Por supuesto, discutir el lugar de Alan Greenspan en la historia no nos va a ayudar a salir de esta crisis, pero es esencial mantener un debate vigoroso sobre el pasado para evitar otro atolladero similar en el futuro. Como siempre, ya ha empezado la caza del chivo expiatorio. Los organismos de evaluación, reguladores, Wall Street, prestamistas, especuladores inmobiliarios y propietarios de hogares con hipotecas basura son los que van a pagar un alto precio. Algunos, desde luego, ya lo han hecho. Al final, sospecho que la Reserva Federal también pagará su precio y perderá cierta autonomía cuando el Congreso estadounidense añada al mandato de ésta mantener el pleno empleo y la estabilidad financiera y de los precios. Y hará muy bien. La dirección de la economía estadounidense por parte del banco central es demasiado importante para que se deje en manos de la política y la ideología.

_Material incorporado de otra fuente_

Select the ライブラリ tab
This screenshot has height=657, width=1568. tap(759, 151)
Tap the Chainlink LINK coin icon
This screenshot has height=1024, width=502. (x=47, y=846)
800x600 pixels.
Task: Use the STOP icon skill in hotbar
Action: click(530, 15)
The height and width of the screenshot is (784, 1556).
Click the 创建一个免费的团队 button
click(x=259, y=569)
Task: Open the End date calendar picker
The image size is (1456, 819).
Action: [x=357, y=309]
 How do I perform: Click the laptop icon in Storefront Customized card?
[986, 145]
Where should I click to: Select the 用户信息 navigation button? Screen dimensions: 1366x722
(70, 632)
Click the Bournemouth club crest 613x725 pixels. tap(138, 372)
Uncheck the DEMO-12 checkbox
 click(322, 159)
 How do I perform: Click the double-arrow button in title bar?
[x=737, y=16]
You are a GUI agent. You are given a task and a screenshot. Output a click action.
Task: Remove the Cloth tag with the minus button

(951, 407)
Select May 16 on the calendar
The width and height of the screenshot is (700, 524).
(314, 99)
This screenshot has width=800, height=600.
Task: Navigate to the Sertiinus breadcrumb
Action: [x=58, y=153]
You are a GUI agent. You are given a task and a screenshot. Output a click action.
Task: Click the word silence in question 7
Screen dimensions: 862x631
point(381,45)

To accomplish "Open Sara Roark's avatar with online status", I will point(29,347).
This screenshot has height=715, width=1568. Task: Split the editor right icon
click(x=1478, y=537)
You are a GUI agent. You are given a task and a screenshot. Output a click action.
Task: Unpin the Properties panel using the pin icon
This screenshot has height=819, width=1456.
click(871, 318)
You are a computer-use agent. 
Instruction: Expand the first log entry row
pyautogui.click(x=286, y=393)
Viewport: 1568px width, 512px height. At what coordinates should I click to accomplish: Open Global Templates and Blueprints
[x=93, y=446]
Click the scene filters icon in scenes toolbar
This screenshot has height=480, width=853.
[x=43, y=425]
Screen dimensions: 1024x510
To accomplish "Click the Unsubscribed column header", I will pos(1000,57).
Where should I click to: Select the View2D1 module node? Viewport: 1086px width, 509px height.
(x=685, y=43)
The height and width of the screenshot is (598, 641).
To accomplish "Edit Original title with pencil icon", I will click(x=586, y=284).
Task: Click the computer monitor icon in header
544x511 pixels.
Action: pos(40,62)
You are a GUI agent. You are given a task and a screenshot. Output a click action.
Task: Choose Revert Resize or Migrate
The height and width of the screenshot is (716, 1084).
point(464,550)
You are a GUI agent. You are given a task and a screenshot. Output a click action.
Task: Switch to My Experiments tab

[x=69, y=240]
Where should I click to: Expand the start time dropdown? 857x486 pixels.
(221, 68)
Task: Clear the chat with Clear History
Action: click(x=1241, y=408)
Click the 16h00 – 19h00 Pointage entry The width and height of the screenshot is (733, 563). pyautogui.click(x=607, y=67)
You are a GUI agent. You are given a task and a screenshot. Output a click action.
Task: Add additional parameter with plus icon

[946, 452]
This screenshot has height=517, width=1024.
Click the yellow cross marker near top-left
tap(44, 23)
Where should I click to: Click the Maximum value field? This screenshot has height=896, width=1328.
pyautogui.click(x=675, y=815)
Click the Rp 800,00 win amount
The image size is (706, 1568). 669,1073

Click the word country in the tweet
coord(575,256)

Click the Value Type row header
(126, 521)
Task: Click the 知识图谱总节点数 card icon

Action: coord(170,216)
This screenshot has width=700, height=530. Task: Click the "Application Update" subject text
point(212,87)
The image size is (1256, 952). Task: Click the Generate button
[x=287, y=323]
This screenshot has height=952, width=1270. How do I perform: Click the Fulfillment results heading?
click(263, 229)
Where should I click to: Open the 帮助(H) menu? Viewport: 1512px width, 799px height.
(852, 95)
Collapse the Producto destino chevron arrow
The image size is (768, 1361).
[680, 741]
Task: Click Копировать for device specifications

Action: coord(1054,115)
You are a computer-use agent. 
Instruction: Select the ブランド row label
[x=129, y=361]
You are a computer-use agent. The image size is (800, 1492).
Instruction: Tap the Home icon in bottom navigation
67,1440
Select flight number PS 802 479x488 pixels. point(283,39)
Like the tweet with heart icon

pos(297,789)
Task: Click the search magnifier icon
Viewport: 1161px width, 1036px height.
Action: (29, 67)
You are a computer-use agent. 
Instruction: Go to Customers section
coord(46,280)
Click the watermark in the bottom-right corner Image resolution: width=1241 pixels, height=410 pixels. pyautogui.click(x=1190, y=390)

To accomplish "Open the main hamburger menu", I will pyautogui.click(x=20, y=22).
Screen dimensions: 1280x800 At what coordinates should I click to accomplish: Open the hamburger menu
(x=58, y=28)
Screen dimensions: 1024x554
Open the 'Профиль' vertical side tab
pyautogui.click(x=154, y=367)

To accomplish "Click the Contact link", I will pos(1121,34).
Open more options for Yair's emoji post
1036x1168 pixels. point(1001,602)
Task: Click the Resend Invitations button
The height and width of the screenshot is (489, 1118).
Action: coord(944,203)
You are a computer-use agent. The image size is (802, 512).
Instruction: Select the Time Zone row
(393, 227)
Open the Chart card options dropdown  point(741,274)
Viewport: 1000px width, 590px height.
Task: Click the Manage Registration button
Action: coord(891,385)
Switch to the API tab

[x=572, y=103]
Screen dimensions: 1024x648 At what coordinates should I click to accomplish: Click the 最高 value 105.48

A lo largo de los años, algunos advertimos que todo esto era insostenible. Cuanto más se prolongaba la situación, más se nos desacreditó. Da cierta satisfacción saber que las leyes tradicionales de la economía no han quedado refutadas, que las justificaciones del “nuevo paradigma” que suelen invocarse al final de las burbujas han vuelto a quedar repudiadas. Pero no da ninguna satisfacción observar el abismo. El legado de Alan Greenspan quedará manchado para siempre por este peligroso y doloroso choque con la realidad.